INFORMATION SUPPLIED:
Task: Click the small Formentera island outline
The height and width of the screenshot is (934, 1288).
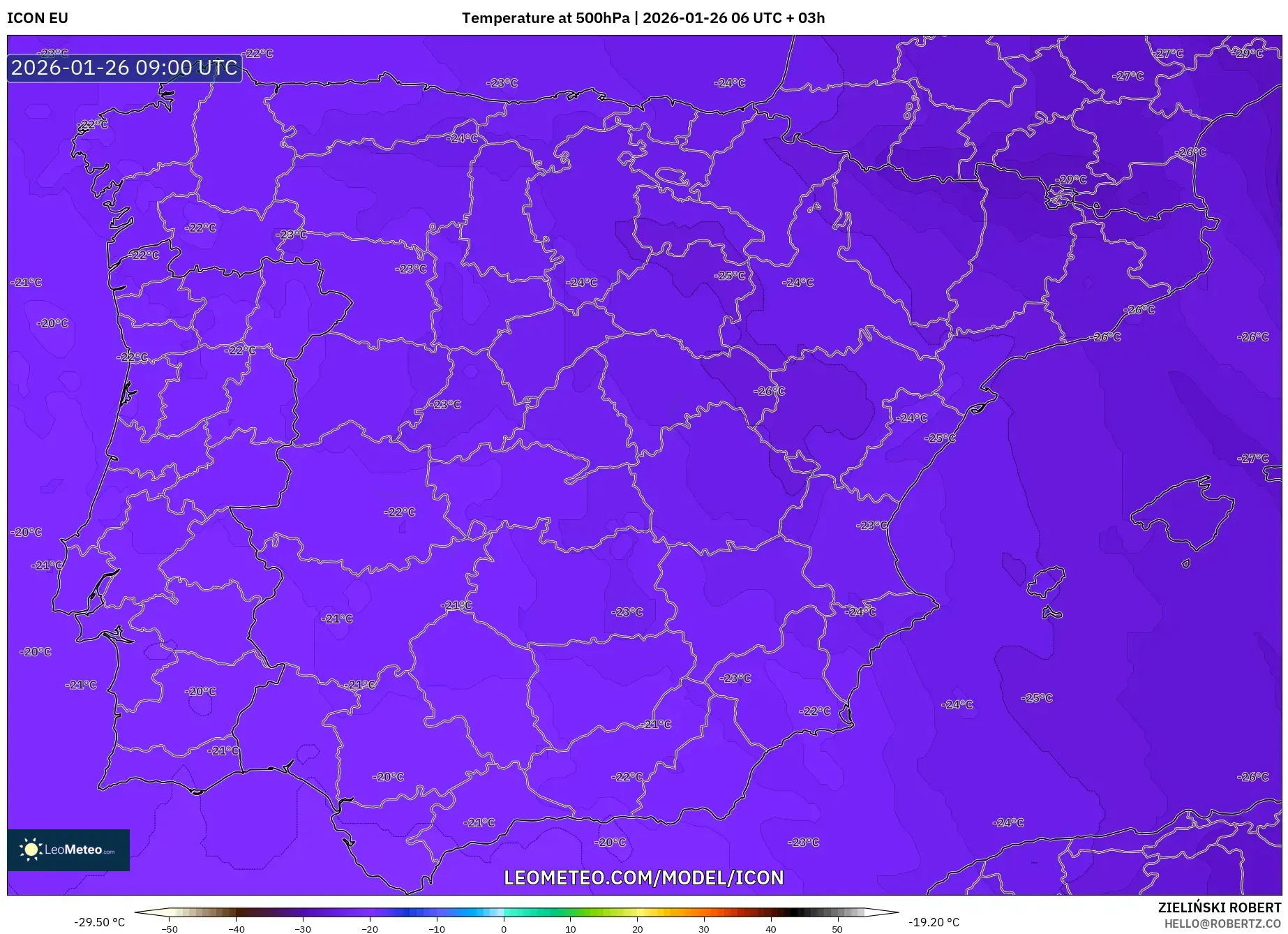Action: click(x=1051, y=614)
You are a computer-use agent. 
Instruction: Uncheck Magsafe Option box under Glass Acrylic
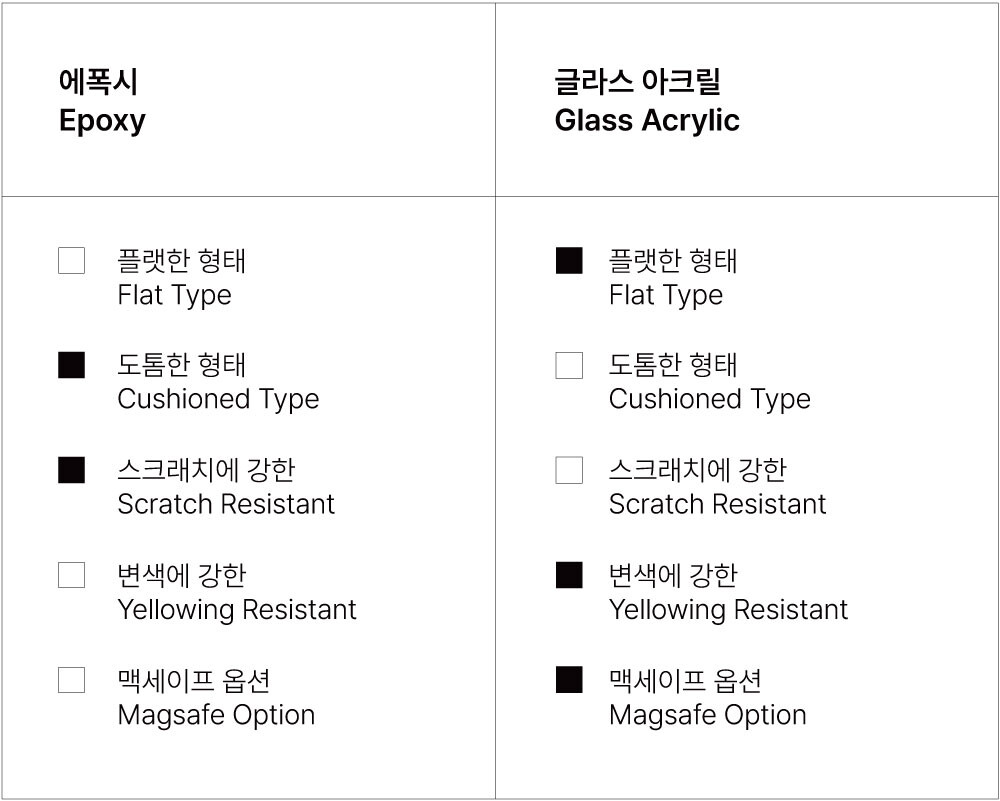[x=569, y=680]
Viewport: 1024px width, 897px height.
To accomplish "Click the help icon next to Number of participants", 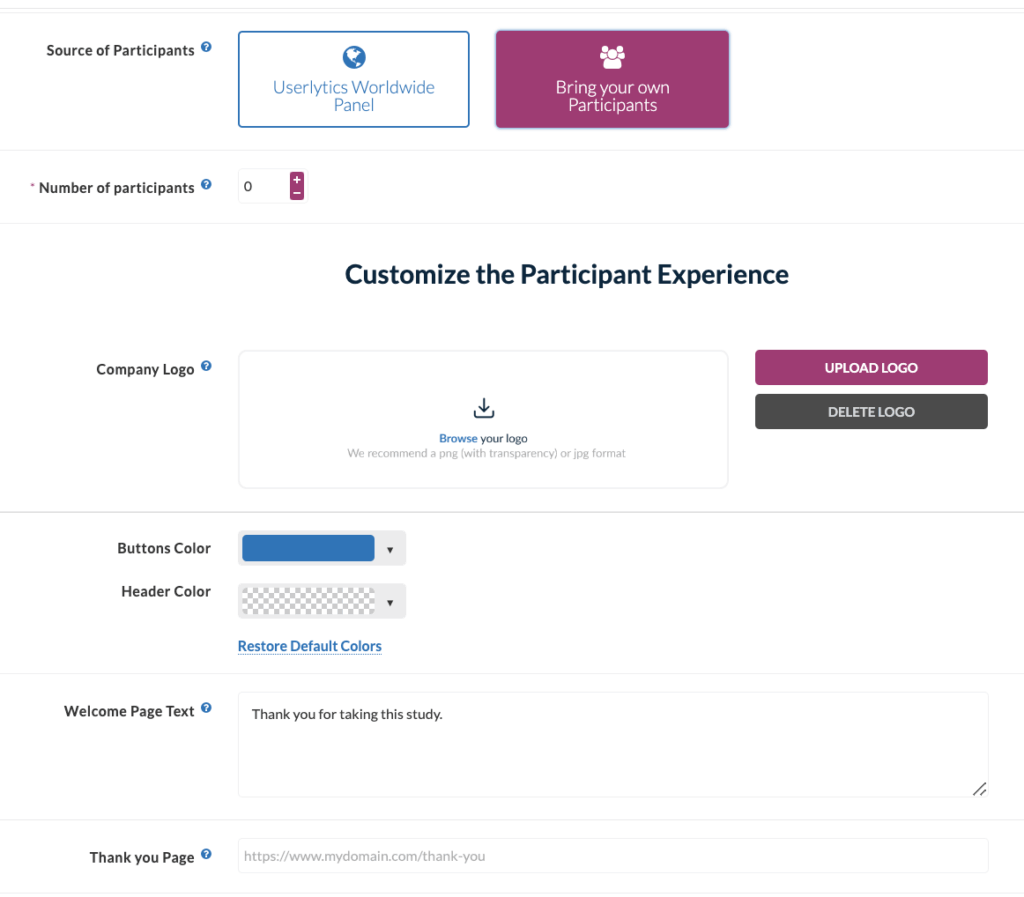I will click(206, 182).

---

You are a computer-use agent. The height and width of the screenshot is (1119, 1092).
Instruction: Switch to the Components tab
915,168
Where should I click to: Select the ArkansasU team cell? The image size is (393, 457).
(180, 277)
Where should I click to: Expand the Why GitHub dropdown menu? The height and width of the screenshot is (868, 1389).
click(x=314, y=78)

THE TASK:
Can you return, word for word, the lines above from the one containing "Task: Click the" through the one containing "[x=569, y=680]", both included, leaving the pictures out?

FULL RESPONSE:
Task: Click the small Formentera island outline
The height and width of the screenshot is (934, 1288).
Action: click(x=1051, y=614)
You are a computer-use agent. 
Instruction: Uncheck Magsafe Option box under Glass Acrylic
[x=569, y=680]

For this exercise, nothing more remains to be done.